TASK OBJECTIVE ▸ Your job with the data below is to output exactly the lines from the one holding "크라우드펀딩 (832, 168)" down to the one holding "For every named", both included, and no others.

PROVIDED RECORDS ▸
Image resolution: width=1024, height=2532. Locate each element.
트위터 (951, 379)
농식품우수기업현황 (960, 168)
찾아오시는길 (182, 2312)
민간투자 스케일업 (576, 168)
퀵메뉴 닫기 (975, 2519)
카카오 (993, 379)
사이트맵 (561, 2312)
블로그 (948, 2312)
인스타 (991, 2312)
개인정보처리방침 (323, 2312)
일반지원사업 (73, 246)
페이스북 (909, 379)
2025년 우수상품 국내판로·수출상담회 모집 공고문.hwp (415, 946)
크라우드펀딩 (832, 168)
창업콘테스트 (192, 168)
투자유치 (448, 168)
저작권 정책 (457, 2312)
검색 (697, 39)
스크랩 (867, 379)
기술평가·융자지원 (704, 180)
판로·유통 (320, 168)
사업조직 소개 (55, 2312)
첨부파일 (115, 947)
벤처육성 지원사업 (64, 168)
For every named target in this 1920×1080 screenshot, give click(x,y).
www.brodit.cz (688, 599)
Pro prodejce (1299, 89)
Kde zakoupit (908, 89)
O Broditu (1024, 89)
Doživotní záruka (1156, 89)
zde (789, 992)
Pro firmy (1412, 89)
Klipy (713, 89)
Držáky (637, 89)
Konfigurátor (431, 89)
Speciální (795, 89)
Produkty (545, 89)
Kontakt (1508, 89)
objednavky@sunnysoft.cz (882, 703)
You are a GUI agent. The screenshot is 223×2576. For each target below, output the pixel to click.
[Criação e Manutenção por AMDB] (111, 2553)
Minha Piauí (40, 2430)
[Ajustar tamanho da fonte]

EXERCISE RESULT ▸
크라우드펀딩 (832, 168)
창업콘테스트 (192, 168)
투자유치 (448, 168)
저작권 정책 (457, 2312)
검색 (697, 39)
스크랩 (867, 379)
기술평가·융자지원 (704, 180)
판로·유통 (320, 168)
사업조직 소개 (55, 2312)
첨부파일 (115, 947)
벤처육성 지원사업 (64, 168)
For every named target in this 1920×1080 screenshot, give click(x,y).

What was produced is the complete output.